■ **Fragmento de origen**
..........

A cuatro o cinco kilómetros del ferial, donde triunfan el gato galáctico y el gorila pugilístico, está el alto del que solía bajar Oteiza como un loco. Como el loco aquél de "Dios ha muerto, lo hemos asesinado, y no sabemos qué fiestas expiatorias tendremos que inventar". En el ferial, el ruido de un hit-parade universal, vomitado para más gloria de los decibelios por las etapas de potencia, reverberado en eternos bucles por los secuenciadores con que ha sido mezclado ("que el ruido no pare, no pare, no pare-e-e-e"), pone a prueba el límite de resistencia del oído humano. El gato galáctico y el gorila pugilístico, muñecos inanimados, duros de oído, lo llevan bien. Nosotros no tanto. Nos vamos ahora mismo de excursión.

Oteiza, el de "yo no ensucio mi historial de fracasado con una victoria", sigue conquistando derrotas después de muerto

En el alto del que solía bajar Oteiza como un centauro del desierto, está ahora su casi solitario museo. El laberíntico edificio de Sáenz de Oiza es impresionante; el recorrido por el interior, desolador. El museo está casi vacío de visitantes y vacío del todo de proyecto. Oteiza, el de "yo no ensucio mi historial de fracasado con una victoria", sigue conquistando derrotas después de muerto.

El último centauro de las vanguardias artísticas del siglo XX, que como combatiente de primera línea abandonó la escultura para intentar desde la política el reencantamiento del horizonte ("¿Quién nos dio la esponja para borrar el horizonte?", clamaba el loco), es ahora Acteón devorado por los perros. Como el centauro Quirón, y muertas las divinidades, Oteiza se proponía facilitar a los mortales artes con las que remitificar el mundo. No es ése el propósito al que sirve su poco visitado y poco visitable museo (ninguna vida, ninguna actividad en él, sólo calma y silencio). Como Acteón, el loco de Alzuza osó mirar de frente a la divinidad. Como aquél, ha sido convertido en ciervo y devorado por unas autoridades políticas, deseosas de turistas, pero no de otros ruidos y riesgos culturales.

Hubo un tiempo en que Oteiza pensó en hacer una película titulada Acteón. En aquel tiempo creía que en las cuevas cinematográficas podía encenderse la linterna mágica y siluetear en la pantalla el horizonte de un universo reencantado: un horizonte desde el que sostener la mirada ante los dioses inclementes, o por lo menos protegerse de su caprichosa crueldad. Acteón: otro de sus grandes fracasos, nada. Un poco más arriba de su museo, al pie de la iglesia de Alzuza, está la tumba de Oteiza. Tres mínimos listones, que forman una doble cruz, lo unen con Itziar. En el listón horizontal tan sólo unas fechas. Se podría añadir el epitafio de la tumba del cineasta Yasujiro Ozu, cuyas películas están hechas de profundidad de tiempo: "mu", nada, el vacío.

..........

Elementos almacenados
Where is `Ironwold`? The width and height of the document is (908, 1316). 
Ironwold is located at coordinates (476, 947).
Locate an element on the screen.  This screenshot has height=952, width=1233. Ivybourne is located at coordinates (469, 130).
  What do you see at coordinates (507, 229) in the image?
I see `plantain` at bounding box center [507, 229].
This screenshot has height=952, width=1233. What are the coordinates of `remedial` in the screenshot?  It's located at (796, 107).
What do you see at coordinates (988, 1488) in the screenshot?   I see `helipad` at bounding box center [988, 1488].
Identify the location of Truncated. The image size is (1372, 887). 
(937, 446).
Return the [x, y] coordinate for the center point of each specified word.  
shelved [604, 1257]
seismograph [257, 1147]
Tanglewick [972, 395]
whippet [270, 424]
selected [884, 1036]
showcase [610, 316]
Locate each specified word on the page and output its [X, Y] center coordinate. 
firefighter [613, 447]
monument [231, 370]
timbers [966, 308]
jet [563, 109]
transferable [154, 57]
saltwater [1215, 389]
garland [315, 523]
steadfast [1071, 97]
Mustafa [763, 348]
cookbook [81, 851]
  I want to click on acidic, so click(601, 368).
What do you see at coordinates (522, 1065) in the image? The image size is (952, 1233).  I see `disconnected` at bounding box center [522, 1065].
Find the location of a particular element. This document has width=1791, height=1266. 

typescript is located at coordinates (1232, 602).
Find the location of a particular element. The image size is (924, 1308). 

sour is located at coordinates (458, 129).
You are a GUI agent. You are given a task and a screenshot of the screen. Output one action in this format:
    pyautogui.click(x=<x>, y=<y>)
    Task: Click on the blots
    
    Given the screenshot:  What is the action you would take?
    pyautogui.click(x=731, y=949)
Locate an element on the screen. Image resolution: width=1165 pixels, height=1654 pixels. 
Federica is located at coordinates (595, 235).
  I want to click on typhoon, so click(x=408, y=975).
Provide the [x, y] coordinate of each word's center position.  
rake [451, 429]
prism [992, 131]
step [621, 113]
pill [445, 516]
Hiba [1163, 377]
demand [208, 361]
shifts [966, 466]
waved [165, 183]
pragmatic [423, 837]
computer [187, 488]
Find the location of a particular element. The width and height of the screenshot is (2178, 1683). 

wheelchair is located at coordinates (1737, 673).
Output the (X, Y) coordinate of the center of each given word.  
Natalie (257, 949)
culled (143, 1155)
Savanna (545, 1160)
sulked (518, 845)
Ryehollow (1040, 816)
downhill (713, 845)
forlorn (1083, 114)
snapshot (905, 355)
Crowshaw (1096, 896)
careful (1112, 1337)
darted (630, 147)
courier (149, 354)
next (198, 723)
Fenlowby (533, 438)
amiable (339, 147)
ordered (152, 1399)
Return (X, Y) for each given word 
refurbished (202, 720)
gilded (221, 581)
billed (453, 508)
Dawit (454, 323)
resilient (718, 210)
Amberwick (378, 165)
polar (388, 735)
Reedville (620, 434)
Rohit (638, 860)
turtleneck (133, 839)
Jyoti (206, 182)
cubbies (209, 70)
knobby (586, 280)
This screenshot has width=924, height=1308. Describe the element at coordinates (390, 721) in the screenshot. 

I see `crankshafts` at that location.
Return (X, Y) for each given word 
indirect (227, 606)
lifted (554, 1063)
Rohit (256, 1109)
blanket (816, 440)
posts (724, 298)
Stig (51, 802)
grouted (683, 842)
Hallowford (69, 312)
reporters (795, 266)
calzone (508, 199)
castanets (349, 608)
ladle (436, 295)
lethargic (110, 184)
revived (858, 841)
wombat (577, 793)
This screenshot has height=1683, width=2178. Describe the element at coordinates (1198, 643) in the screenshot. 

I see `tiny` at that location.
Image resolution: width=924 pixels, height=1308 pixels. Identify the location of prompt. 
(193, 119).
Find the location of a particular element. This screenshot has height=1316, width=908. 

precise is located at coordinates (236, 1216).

..........

■ **Instrucciones**
(1) Enumera todas las citas distintas que aparecen entre comillas en el texto sobre el museo de Oteiza, cada una una sola vez.
(2) Transcribe, por favor, el pasaje del texto sobre el museo de Oteiza que va desde "A cuatro o cinco" hasta "mismo de excursión.", ambos incluidos.
Los datos proceden de otra fuente.

■ **Resultados esperados**
(1)
- "Dios ha muerto, lo hemos asesinado, y no sabemos qué fiestas expiatorias tendremos que inventar"
- "que el ruido no pare, no pare, no pare-e-e-e"
- "yo no ensucio mi historial de fracasado con una victoria"
- "¿Quién nos dio la esponja para borrar el horizonte?"
- "mu"

(2)
A cuatro o cinco kilómetros del ferial, donde triunfan el gato galáctico y el gorila pugilístico, está el alto del que solía bajar Oteiza como un loco. Como el loco aquél de "Dios ha muerto, lo hemos asesinado, y no sabemos qué fiestas expiatorias tendremos que inventar". En el ferial, el ruido de un hit-parade universal, vomitado para más gloria de los decibelios por las etapas de potencia, reverberado en eternos bucles por los secuenciadores con que ha sido mezclado ("que el ruido no pare, no pare, no pare-e-e-e"), pone a prueba el límite de resistencia del oído humano. El gato galáctico y el gorila pugilístico, muñecos inanimados, duros de oído, lo llevan bien. Nosotros no tanto. Nos vamos ahora mismo de excursión.